To address the challenge of balancing efficiency and accuracy in protein structure prediction under compute-constrained settings, this work proposes a lightweight end-to-end framework. Methodologically, it introduces: (i) a compact PairFormer architecture with pruned redundant Transformer modules; (ii) a novel two-step ordinary differential equation (ODE) sampling scheme replacing conventional multi-step diffusion; and (iii) a swappable protein language model (pLM), directly substituting ESM for time-consuming multiple sequence alignment (MSA) preprocessing. The entire framework is trained end-to-end under a lightweight optimization strategy. On standard benchmarks, the model achieves 40–60% reductions in parameter count and inference latency, while suffering only a marginal 1–5% drop in TM-score. This demonstrates a near-optimal trade-off between computational efficiency and structural fidelity, enabling high-accuracy, resource-efficient protein structure prediction.

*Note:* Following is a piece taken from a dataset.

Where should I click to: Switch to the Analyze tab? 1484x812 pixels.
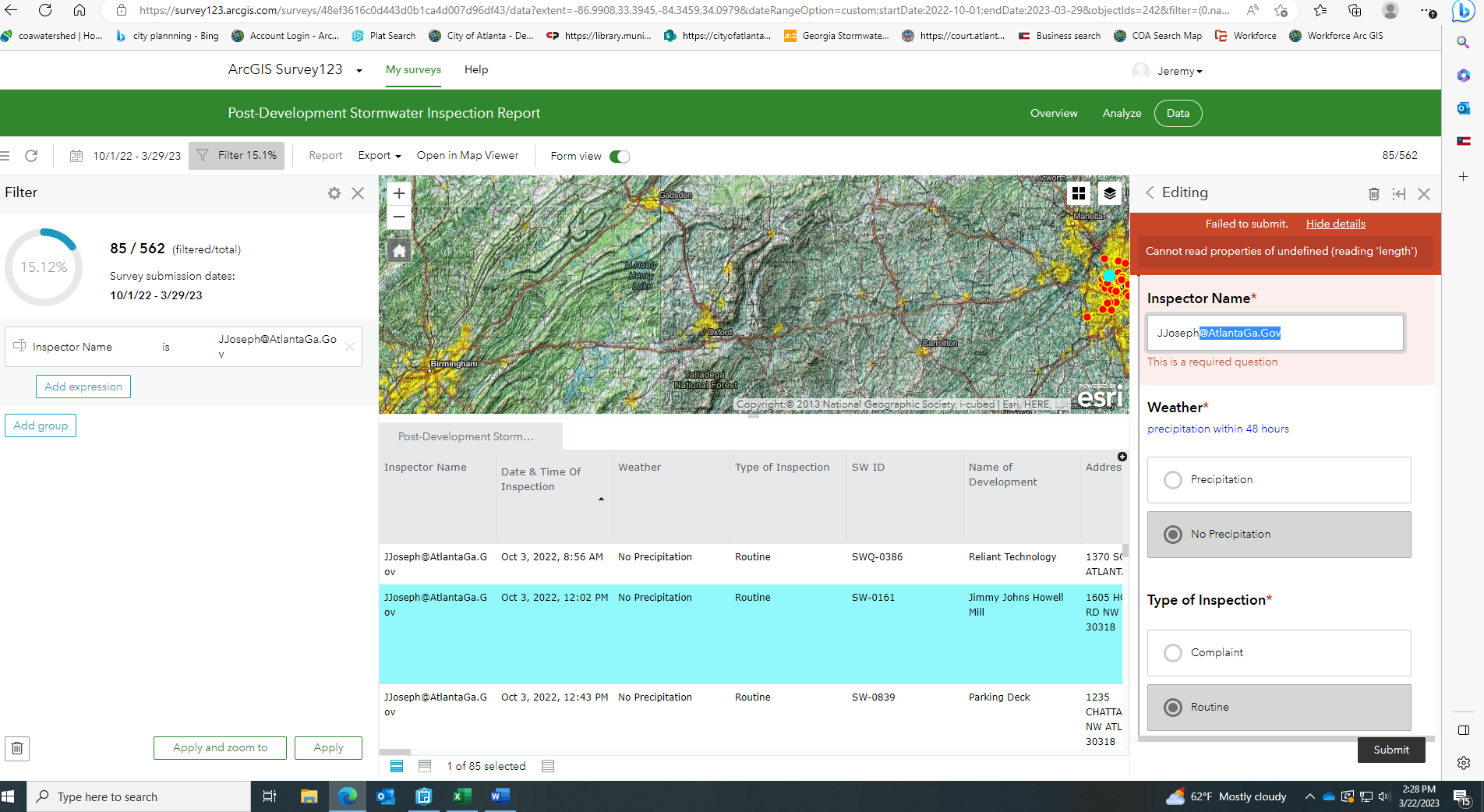(x=1122, y=113)
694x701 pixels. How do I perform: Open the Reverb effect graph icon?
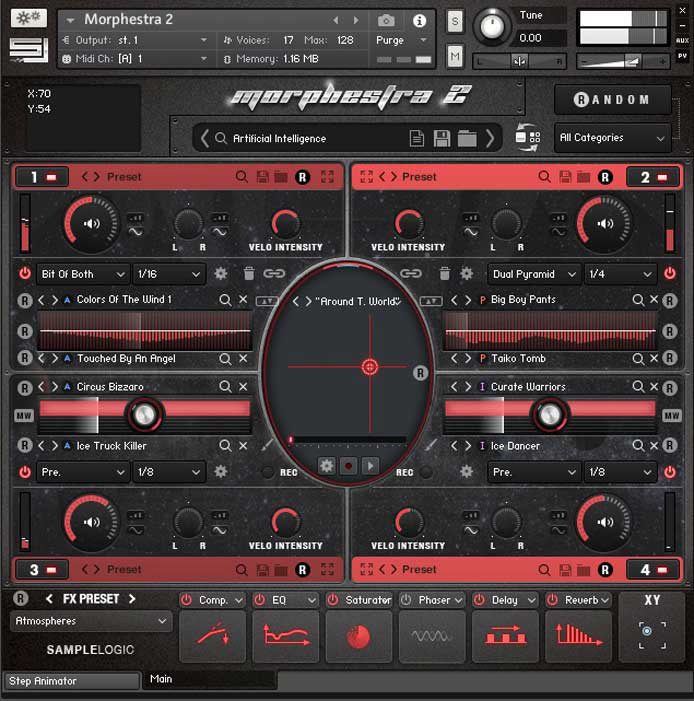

Lightweight inference is critical for biomolecular structure prediction and other downstream tasks, enabling efficient real-world deployment and inference-time scaling for large-scale applications. In this work, we address the challenge of balancing model efficiency and prediction accuracy by making several key modifications, 1) Multi-step AF3 sampler is replaced by a few-step ODE sampler, significantly reducing computational overhead for the diffusion module part during inference; 2) In the open-source Protenix framework, a subset of pairformer or diffusion transformer blocks doesn't make contributions to the final structure prediction, presenting opportunities for architectural pruning and lightweight redesign; 3) A model incorporating an ESM module is trained to substitute the conventional MSA module, reducing MSA preprocessing time. Building on these key insights, we present Protenix-Mini, a compact and optimized model designed for efficient protein structure prediction. This streamlined version incorporates a more efficient architectural design with a two-step Ordinary Differential Equation (ODE) sampling strategy. By eliminating redundant Transformer components and refining the sampling process, Protenix-Mini significantly reduces model complexity with slight accuracy drop. Evaluations on benchmark datasets demonstrate that it achieves high-fidelity predictions, with only a negligible 1 to 5 percent decrease in performance on benchmark datasets compared to its full-scale counterpart. This makes Protenix-Mini an ideal choice for applications where computational resources are limited but accurate structure prediction remains crucial.